● EXERCISE
Keeping every word the same, give again only the lines from the one with "How do I perform: Choose" through the end of the data, both included, and leave every picture out.

(Collected data entries)

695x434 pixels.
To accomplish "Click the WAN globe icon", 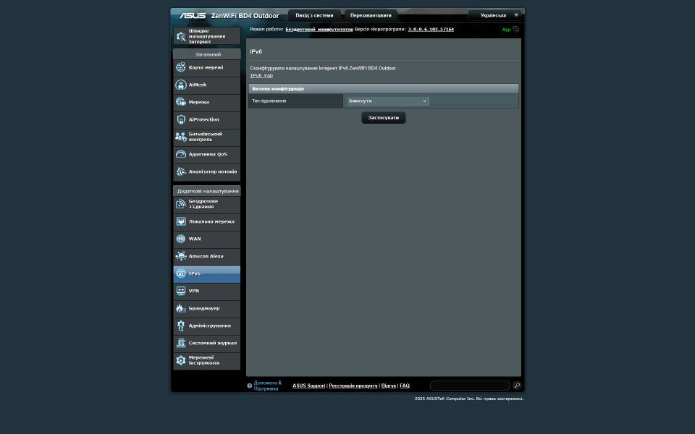I will pos(181,239).
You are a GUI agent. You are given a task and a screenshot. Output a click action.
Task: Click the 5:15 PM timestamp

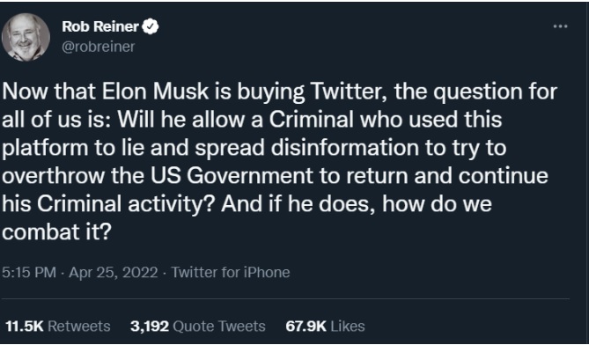point(29,272)
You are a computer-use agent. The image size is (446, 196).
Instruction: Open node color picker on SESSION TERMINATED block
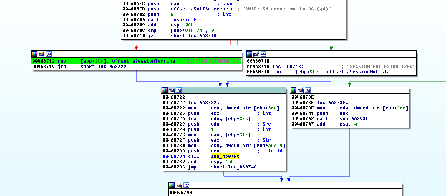[x=34, y=54]
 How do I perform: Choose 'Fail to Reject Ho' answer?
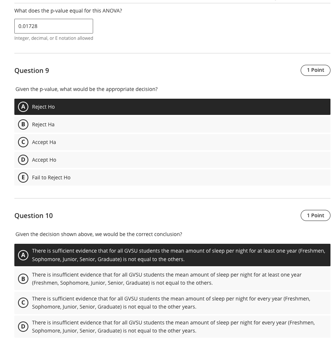pos(172,177)
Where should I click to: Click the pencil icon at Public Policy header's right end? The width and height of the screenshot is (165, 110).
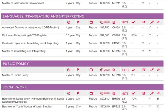(x=158, y=70)
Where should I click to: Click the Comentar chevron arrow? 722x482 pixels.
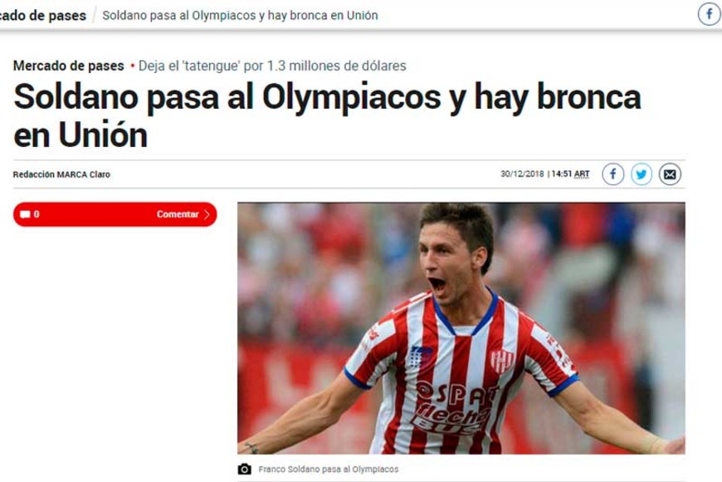pos(207,214)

● EXERCISE OUTPUT
 How do I perform: Choose 'Fail to Reject Ho' answer?
pos(172,177)
Where should I click to: Click the pencil icon at Public Policy header's right end? The width and height of the screenshot is (165, 110).
(x=158, y=70)
Where should I click to: Click the Comentar chevron arrow? 722x482 pixels.
pos(207,214)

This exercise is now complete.